§ SET TASK: Copy the lines of the records word for word, starting at the line containing "has width=1661, height=934." and ending at the line containing "Looking at the screenshot, I should [71, 332].", both included.

§ Item coordinate data:
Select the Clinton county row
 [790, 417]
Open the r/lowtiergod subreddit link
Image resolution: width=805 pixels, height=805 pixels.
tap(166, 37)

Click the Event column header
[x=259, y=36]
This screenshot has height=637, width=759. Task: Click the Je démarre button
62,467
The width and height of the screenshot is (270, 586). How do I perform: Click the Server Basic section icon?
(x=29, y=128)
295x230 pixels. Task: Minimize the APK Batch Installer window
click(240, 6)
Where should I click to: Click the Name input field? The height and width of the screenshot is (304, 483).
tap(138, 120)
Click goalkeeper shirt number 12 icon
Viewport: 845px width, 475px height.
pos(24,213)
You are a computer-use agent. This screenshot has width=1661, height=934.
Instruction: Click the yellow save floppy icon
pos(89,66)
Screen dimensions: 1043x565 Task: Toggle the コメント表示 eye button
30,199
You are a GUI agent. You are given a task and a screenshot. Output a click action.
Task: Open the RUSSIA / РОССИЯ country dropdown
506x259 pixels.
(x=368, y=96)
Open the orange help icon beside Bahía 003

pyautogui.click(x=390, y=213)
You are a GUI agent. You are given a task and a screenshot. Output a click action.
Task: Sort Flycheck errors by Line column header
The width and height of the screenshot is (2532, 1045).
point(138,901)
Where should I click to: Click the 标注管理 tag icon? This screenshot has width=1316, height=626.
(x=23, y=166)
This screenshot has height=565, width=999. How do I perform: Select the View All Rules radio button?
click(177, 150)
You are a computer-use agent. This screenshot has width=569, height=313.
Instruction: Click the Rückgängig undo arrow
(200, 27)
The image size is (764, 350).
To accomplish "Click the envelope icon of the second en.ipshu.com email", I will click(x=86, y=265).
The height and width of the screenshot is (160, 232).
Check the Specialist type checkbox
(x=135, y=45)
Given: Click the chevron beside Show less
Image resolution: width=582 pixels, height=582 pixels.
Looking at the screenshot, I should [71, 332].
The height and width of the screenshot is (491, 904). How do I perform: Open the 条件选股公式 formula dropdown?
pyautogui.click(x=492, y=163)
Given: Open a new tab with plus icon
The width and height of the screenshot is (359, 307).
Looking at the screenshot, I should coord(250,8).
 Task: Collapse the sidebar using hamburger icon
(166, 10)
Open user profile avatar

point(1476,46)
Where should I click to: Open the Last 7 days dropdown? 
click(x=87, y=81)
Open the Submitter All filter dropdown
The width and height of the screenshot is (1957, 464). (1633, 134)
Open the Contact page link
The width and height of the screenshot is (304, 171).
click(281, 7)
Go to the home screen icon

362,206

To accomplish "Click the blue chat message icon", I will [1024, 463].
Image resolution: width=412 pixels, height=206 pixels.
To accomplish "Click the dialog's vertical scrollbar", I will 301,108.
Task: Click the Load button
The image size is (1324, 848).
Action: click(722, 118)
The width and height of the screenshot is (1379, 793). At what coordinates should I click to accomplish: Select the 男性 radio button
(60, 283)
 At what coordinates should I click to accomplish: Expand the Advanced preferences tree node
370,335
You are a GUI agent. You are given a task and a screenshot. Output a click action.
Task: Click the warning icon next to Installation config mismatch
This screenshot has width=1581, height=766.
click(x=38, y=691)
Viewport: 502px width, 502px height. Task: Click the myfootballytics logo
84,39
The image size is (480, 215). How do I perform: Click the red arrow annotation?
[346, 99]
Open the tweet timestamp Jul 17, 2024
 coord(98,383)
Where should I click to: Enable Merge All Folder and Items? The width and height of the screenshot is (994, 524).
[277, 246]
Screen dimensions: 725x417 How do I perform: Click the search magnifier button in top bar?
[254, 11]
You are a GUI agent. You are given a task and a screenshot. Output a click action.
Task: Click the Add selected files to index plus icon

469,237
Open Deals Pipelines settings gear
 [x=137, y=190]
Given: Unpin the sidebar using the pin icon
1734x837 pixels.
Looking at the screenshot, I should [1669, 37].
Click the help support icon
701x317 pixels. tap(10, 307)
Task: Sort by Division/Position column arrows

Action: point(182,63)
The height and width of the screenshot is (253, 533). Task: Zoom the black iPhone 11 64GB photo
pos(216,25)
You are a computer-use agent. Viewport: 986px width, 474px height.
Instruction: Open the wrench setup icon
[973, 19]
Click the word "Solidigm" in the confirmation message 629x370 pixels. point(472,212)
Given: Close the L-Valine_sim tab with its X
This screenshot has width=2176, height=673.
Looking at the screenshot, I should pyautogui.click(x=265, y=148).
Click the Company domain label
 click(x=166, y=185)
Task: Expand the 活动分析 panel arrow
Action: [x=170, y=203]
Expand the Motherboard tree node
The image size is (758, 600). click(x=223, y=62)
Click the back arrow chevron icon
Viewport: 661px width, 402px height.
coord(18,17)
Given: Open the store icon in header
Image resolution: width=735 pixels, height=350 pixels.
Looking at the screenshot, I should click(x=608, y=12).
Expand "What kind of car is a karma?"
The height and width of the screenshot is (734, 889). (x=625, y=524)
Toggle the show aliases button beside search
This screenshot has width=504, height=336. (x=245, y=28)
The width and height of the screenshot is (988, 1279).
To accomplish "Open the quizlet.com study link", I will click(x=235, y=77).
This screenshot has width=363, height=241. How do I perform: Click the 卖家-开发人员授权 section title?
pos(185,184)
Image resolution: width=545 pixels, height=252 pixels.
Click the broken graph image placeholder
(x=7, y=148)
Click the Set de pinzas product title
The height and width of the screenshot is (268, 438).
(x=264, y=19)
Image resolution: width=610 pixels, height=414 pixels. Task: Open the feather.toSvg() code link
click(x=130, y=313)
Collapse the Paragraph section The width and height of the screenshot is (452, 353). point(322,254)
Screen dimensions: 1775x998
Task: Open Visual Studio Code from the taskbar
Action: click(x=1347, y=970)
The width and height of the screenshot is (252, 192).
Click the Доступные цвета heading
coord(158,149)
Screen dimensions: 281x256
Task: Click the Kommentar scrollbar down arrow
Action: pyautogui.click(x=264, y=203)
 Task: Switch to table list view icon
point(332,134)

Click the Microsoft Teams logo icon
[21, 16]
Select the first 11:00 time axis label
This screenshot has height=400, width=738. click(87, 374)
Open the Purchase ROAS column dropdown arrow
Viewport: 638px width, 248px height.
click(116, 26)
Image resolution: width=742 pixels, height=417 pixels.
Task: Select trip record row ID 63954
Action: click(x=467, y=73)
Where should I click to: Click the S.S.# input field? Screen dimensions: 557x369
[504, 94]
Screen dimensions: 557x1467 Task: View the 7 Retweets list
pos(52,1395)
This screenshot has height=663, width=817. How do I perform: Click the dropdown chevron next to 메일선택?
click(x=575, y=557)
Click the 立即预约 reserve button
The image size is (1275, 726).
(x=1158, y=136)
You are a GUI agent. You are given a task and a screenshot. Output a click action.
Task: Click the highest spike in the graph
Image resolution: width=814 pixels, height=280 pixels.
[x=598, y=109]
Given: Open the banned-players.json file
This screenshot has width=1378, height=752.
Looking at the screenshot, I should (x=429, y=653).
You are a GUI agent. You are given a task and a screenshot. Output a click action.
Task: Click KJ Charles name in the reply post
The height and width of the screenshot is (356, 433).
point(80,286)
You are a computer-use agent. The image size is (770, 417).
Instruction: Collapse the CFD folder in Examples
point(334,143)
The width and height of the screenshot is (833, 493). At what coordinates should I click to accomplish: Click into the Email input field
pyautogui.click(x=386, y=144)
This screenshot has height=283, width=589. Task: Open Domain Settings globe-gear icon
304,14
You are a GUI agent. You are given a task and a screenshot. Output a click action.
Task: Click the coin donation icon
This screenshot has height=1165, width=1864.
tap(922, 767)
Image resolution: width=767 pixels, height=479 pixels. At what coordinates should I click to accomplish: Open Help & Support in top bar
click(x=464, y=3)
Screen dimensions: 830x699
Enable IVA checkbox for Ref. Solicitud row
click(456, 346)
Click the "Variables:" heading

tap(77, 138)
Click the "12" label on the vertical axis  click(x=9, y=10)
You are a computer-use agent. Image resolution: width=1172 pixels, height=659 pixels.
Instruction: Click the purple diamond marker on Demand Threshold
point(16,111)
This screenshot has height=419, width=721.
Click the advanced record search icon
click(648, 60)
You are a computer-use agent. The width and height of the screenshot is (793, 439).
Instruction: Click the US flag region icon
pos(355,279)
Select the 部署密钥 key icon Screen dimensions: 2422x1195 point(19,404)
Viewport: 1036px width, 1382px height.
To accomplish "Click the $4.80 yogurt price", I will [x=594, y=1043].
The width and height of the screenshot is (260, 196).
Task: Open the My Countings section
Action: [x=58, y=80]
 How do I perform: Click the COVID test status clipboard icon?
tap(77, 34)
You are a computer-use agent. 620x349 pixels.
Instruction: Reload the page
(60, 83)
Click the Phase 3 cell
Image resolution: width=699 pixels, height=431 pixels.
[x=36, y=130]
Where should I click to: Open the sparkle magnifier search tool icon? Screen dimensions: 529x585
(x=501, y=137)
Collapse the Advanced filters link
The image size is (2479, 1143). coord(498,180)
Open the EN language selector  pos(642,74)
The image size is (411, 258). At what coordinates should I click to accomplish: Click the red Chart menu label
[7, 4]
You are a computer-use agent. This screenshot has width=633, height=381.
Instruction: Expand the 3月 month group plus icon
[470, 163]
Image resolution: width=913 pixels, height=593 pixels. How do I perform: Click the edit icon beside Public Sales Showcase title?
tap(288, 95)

§ TASK SOLUTION:
You are a computer-use agent. This screenshot has width=1661, height=934.
Instruction: Click the yellow save floppy icon
pos(89,66)
Screen dimensions: 1043x565 Task: Toggle the コメント表示 eye button
30,199
You are a GUI agent. You are given a task and a screenshot. Output a click action.
Task: Open the RUSSIA / РОССИЯ country dropdown
506x259 pixels.
(x=368, y=96)
Open the orange help icon beside Bahía 003

pyautogui.click(x=390, y=213)
You are a GUI agent. You are given a task and a screenshot. Output a click action.
Task: Sort Flycheck errors by Line column header
The width and height of the screenshot is (2532, 1045).
point(138,901)
Where should I click to: Click the 标注管理 tag icon? This screenshot has width=1316, height=626.
(x=23, y=166)
This screenshot has height=565, width=999. How do I perform: Select the View All Rules radio button?
click(177, 150)
You are a computer-use agent. This screenshot has width=569, height=313.
Instruction: Click the Rückgängig undo arrow
(200, 27)
The image size is (764, 350).
To accomplish "Click the envelope icon of the second en.ipshu.com email", I will click(x=86, y=265).
The height and width of the screenshot is (160, 232).
Check the Specialist type checkbox
(x=135, y=45)
Given: Click the chevron beside Show less
Image resolution: width=582 pixels, height=582 pixels.
Looking at the screenshot, I should [71, 332].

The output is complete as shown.